Et la bégom s’arrêta épuisée, car jamais elle n’en avait autant dit. Des larmes, plus grosses que les perles qui pendaient à ses oreilles, vinrent rejoindre celles qui bordaient le large disque d’or fixé à l’aile gauche de son nez, et les perles de la mer n’étaient pas plus limpides que les perles liquides qui ruisselaient doucement le long du visage ovale et d’une blancheur de cire.

Aux oreilles de Navarapouni en extase, l’air parut chanter ; à ses narines, l’odeur des roses monta plus forte ; un brouillard bleu, comme la fumée du benjoin, l’enveloppa ; et elle entendit une voix grave et puissante qui disait :

— Fille de Palajesha, le parfum de tes vertus est monté jusqu’à mon trône et, comme une tubéreuse qui s’ouvre, ton cœur embaume la piété. Vierge tchatria, j’accepte ton sacrifice.

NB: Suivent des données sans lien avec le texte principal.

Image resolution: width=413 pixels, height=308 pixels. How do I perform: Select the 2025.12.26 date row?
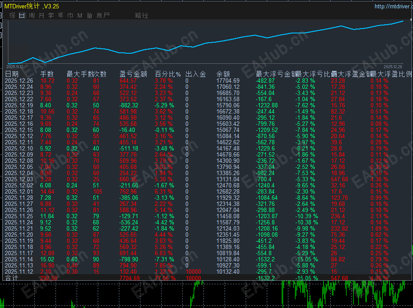tap(19, 81)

Un bras éclatant comme s’il fût fait d’un rayon de lumière apparut alors, et, dans un battement d’ailes de paon, la bégom sentit une main s’appuyer sur son front. Elle tomba pâmée.

Mais voici que les rosiers parurent grandir, et l’étroit espace des parterres devint large à contenir une armée. Les murailles reculaient dans tous les sens comme les brumes qui s’éloignent sous l’effort des vents. Une forêt de lances parut sortir de terre, entraînant avec elles des escadrons tout entiers. Et l’on eût dit que de grands poissons dorés, suspendus par rangs à autant de lignes, émergeaient du fond d’un lac.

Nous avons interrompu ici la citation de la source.